··· Data supplied ···

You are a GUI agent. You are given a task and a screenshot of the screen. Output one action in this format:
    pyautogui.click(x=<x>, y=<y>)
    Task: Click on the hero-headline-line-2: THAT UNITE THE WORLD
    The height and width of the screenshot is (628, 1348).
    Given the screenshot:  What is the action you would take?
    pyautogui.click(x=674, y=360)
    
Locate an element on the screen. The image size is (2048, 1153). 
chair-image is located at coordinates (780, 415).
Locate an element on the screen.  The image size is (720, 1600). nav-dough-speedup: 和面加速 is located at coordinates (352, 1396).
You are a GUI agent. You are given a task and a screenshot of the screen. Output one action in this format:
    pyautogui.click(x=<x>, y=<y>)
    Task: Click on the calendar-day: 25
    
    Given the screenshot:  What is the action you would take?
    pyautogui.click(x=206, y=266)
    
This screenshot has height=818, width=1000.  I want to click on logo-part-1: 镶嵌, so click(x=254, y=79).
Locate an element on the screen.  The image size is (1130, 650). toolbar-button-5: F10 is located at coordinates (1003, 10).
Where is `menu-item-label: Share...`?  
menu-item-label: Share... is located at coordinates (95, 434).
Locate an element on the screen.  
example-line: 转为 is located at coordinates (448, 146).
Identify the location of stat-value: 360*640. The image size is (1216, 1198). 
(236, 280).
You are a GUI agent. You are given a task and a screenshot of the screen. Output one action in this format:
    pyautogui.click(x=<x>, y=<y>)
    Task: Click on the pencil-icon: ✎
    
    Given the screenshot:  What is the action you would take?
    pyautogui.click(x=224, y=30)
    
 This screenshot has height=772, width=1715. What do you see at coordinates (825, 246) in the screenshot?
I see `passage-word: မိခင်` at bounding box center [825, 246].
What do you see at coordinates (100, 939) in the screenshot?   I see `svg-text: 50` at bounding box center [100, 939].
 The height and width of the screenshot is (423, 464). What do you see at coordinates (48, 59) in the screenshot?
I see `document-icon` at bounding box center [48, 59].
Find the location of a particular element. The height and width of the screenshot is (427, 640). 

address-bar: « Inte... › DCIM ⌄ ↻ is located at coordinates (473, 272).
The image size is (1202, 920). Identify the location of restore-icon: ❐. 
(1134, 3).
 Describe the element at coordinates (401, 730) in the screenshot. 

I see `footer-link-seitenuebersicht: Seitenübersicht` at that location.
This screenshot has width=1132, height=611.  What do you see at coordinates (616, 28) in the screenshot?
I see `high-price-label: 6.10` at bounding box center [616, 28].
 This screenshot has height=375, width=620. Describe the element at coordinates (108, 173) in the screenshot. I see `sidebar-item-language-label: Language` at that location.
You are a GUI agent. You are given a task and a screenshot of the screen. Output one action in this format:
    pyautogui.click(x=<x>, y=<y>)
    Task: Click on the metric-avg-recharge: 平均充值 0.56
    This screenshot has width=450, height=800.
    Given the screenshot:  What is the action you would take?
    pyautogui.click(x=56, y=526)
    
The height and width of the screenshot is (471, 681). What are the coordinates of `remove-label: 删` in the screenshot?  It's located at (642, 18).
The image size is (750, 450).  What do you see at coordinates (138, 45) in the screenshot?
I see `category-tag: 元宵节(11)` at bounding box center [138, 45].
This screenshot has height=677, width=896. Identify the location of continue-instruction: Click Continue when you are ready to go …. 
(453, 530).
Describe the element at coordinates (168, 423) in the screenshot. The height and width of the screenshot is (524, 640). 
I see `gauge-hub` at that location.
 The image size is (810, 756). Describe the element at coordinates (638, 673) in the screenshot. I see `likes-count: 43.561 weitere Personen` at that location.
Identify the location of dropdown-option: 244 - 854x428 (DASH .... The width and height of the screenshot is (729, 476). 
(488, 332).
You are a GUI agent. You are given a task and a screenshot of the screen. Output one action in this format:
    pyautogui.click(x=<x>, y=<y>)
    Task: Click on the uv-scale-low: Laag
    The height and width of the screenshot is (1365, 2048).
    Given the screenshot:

···

» **To-do item**
Please rescale the records from the line with "Identify the location of stat-value: 360*640." up to and including the line with "(236, 280).". Repeat each of those lines, requests included, but multiply every coordinate in the answers by 0.8 and round to whole numbers, with halves going up.

» **Problem solution**
Identify the location of stat-value: 360*640. The image size is (1216, 1198). 
(189, 224).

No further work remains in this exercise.